After about 15 minutes, we heard some joyful shrieks, which were closely followed by a group of the first few Palestinian kids running up to the shore. One of the volunteers stopped them and quickly directed them to the sunscreen volunteers, who distributed sunscreen to each child and made sure each was equipped with a floatie. A few minutes later the mothers arrived with the younger children. They were covered from head to toe in many layers of dark clothes while the younger girls were dressed in pants and shirts. As the children rushed to the water shrieks, laughter, and Arabic filled the air. The mothers were more hesitant to enter the water and instead eagerly photographed the scene. Volunteers played with the children, splashing water and playing tag through the waves. Mothers, children, and volunteers alike were grinning as they enjoyed the wonderful scenery.

I truly enjoyed playing with the children, learning their names, and picking up some Arabic along the way as well. There are really two main lessons gleaned from this experience; the first is the most obvious and the one I’m sure we have all heard before. The why-can’t-we-all-get-along argument, the one reinforced through clichés and blanket statements, which invokes images of hippies and tie-dye peace signs, and which is consequently often dismissed as naïve and idealistic. Today I saw the dreamy mystique of the idea fade away, the more I played with the children and spoke with their mothers the more I realized that Palestinians and Israelis are actually not all that different. We oftentimes simplify the Israeli/Palestinian conflict; we claim there is no one to negotiate with, and no one on the other side that wants peace. But in reality this notion is more idealistic and naïve than its alternative; while it may be easier to see the conflict as black and white, both Palestinians and Israelis need to recognize that there is a strong desire for peace on each opposite ends.

The second lesson is a more general one about the nature of helping and doing good.
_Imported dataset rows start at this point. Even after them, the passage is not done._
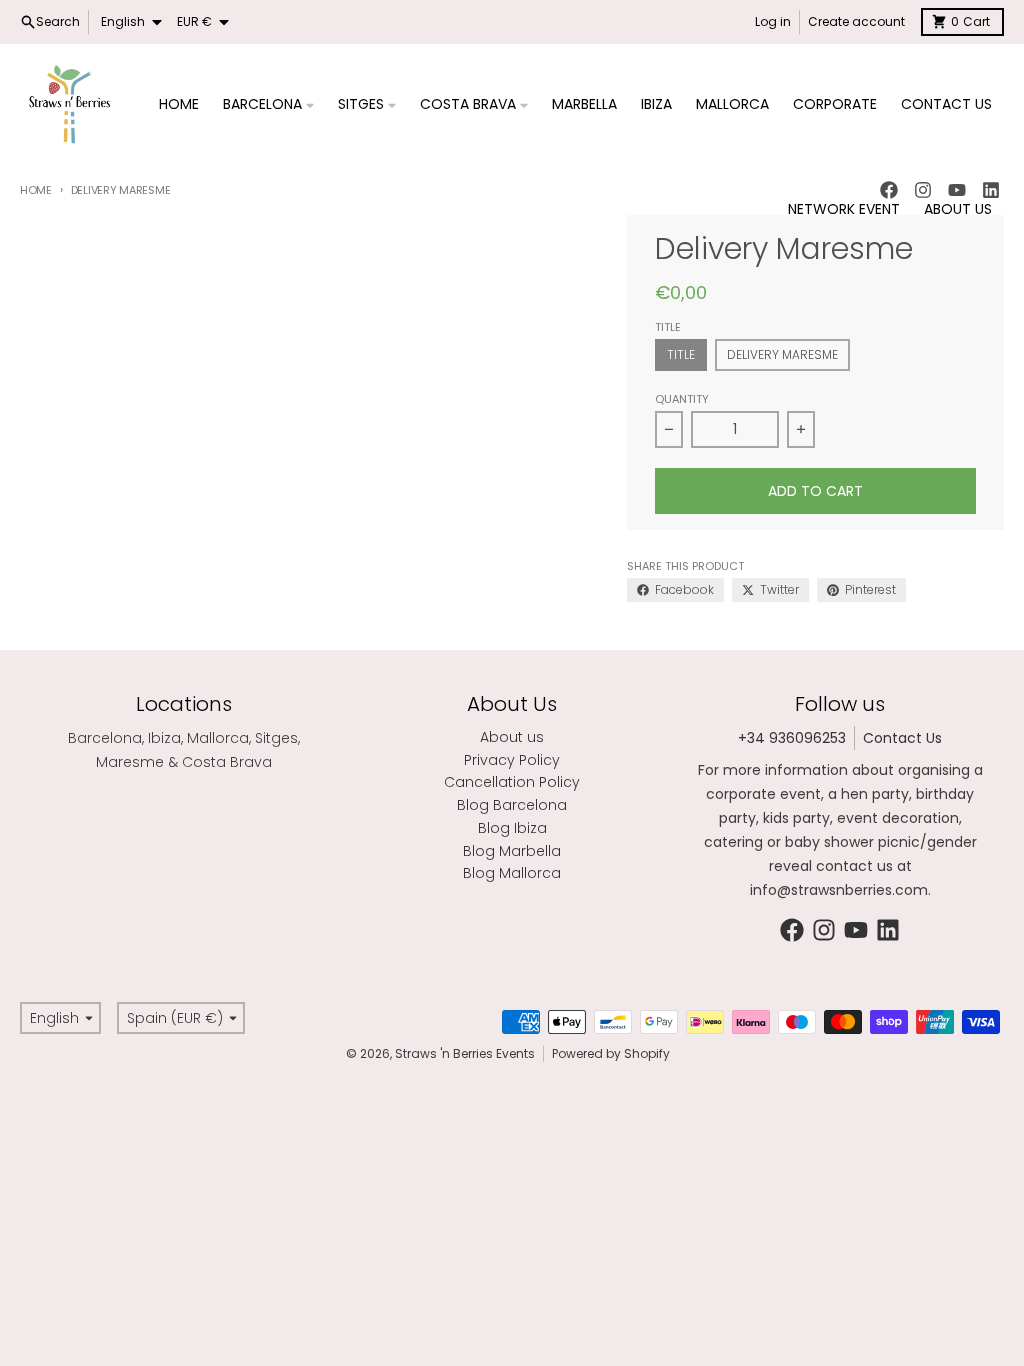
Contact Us (902, 738)
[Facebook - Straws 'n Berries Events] (792, 930)
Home (36, 190)
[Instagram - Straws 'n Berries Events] (824, 930)
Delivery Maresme (782, 354)
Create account (856, 21)
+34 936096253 (792, 738)
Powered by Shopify (611, 1053)
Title (681, 354)
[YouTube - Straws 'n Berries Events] (856, 930)
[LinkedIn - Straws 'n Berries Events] (888, 930)
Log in (773, 21)
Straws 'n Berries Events (465, 1053)
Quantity (682, 399)
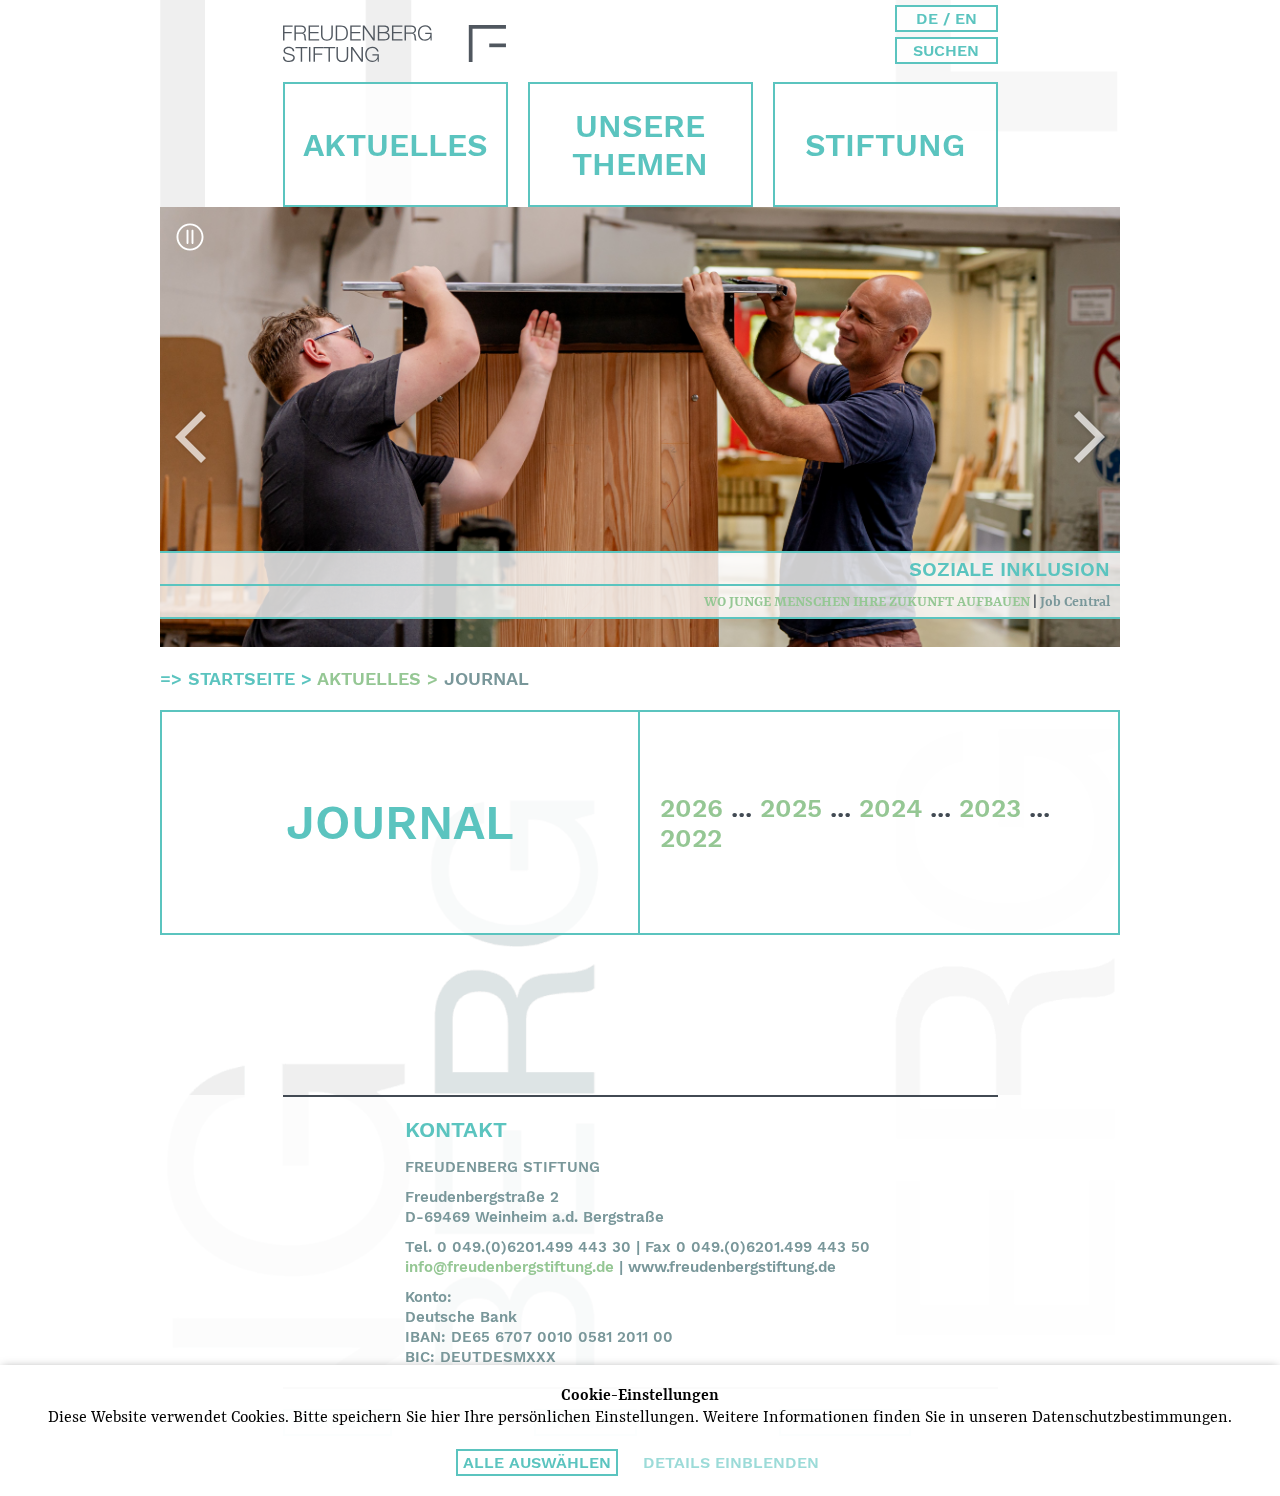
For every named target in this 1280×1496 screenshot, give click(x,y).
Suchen (946, 50)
As our world is becoming more globalized we are increasingly aware of those in need in faraway countries. Famine, war and disease are creating terrible circumstances, and people are living in states so unimaginable they test our basic human notions of life. The push to help those parts of the world, to volunteer abroad, and to exact change is one which is valiant and well intentioned. However, it makes it easier to forget about problems in our very own backyards. Helping others is a privilege for those who have time to give, but it is not a privilege limited to those who can afford a plane ticket. Brightening someone’s day can be as easy as sharing a deep passion, and as simple as a trip to the beach.